Per favore, estrai dall'ordinanza sul divieto di balneazione il passo che comincia con "Numero  8 del" e prosegue fino a "(valore limite 200)", copiandolo senza alcuna modifica.

● **TESTO IN ESAME**
---*---
Blog

Divieto di balneazione nel golfo di Stagnali, a La Maddalena.
 
Comandante Luigi D'Aniello

Comandante Luigi D’Aniello

ORDINANZA DEL SINDACO ANGELO COMITI

 Numero  8 del 26/04/2013

Oggetto: DIVIETO DI BALNEAZIONE GOLFO DI STAGNALI.

IL SINDACO

Vista la nota dell’ARPAS – Dipartimento di Sassari, Servizio attività laboratoristiche – prot. 11163 del 26.04.2013 con la quale viene comunicato il superamento dei valori limite riportati nell’allegato A del Decreto del Ministero della Salute del 30.03.2010 su campioni prelevati in data 2304.2013 presso la stazione di monitoraggio  del Golfo di Stagnali;

DATO ATTO che i parametri fuori norma sono i seguenti:

 

  • ·         Escherichia Coli                              valore analitico 782 (valore limite 500)
  • ·         Enterococchi Intestinali              valore analitico 250 (valore limite 200)

 VISTO il D.M. 30.3.2010 recante “Definizione dei criteri per determinare il divieto di balneazione, nonché modalità e specifiche tecniche per l’attuazione del decreto legislativo 30 maggio 2008, n. 116, di recepimento della direttiva 2006/7/CE, relativa alla gestione della qualità delle acque di balneazione”;

DATO ATTO che il succitato D.M. prevede all’art 2 c. 4 che, qualora i dati di monitoraggio evidenzino un superamento dei valori limite, venga adottato un divieto temporaneo di balneazione attraverso un ordinanza sindacale  e vengano apposti segnali di divieto per i bagnanti;

RITENUTO dover provvedere all’immediato divieto di balneazione nei tratti costieri indicati nella citata nota dell’ARPAS al fine della salvaguardia dell’Igiene e della Salute Pubblica, nelle more di conoscere gli esiti di successivi esami chimico-batteriologici;

VISTO l’articolo 50 del D.Lgs. 18 agosto 2000, n. 267;

VISTO il D.Lgs. 152/06;

VISTO lo Statuto Comunale.
---*---
● **VOCI ELENCATE**
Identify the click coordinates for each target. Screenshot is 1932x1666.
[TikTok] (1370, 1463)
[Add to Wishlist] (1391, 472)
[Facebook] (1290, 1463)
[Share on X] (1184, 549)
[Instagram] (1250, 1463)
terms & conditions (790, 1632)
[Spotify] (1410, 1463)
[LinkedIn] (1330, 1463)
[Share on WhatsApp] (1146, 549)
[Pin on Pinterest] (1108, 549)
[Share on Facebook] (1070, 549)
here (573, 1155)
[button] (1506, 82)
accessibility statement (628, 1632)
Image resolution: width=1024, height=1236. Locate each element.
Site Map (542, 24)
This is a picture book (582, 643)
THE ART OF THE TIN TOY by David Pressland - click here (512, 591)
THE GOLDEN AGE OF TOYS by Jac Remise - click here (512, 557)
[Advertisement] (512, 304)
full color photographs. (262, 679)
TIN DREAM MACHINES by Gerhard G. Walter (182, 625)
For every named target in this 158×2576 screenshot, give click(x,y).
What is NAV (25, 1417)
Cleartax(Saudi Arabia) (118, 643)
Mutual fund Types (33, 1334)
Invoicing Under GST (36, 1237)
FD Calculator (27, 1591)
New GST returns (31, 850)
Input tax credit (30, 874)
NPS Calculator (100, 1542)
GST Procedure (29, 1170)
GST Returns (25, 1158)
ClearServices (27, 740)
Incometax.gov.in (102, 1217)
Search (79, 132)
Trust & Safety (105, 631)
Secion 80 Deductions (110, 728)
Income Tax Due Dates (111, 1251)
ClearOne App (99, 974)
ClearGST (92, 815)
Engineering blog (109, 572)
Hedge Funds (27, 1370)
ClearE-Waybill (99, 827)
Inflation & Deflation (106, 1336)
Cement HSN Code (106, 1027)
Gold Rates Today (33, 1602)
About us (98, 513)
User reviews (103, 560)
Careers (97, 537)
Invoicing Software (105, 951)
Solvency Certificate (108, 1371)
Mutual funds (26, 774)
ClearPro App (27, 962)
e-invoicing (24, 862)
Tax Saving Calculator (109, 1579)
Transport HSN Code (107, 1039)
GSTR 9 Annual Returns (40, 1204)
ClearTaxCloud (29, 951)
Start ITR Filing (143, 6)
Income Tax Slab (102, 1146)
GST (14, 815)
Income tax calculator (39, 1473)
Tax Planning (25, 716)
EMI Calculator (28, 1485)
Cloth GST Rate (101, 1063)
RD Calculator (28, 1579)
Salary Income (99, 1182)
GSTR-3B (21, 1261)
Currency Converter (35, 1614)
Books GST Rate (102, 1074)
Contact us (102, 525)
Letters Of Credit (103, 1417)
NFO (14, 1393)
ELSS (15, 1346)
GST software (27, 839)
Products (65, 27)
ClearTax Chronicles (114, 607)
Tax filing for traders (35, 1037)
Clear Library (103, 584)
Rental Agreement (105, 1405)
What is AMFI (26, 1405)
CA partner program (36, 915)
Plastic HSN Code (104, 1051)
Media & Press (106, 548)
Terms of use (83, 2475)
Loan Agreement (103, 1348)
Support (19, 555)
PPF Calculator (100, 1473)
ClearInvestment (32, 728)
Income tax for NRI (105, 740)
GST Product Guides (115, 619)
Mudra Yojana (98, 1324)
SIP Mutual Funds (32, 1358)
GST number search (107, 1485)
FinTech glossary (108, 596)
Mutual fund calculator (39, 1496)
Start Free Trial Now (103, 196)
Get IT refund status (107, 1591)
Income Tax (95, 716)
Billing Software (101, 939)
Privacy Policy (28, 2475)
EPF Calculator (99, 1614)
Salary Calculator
---*---
● **SOLUZIONE**
Numero  8 del 26/04/2013

Oggetto: DIVIETO DI BALNEAZIONE GOLFO DI STAGNALI.

IL SINDACO

Vista la nota dell’ARPAS – Dipartimento di Sassari, Servizio attività laboratoristiche – prot. 11163 del 26.04.2013 con la quale viene comunicato il superamento dei valori limite riportati nell’allegato A del Decreto del Ministero della Salute del 30.03.2010 su campioni prelevati in data 2304.2013 presso la stazione di monitoraggio  del Golfo di Stagnali;

DATO ATTO che i parametri fuori norma sono i seguenti:

 

  • ·         Escherichia Coli                              valore analitico 782 (valore limite 500)
  • ·         Enterococchi Intestinali              valore analitico 250 (valore limite 200)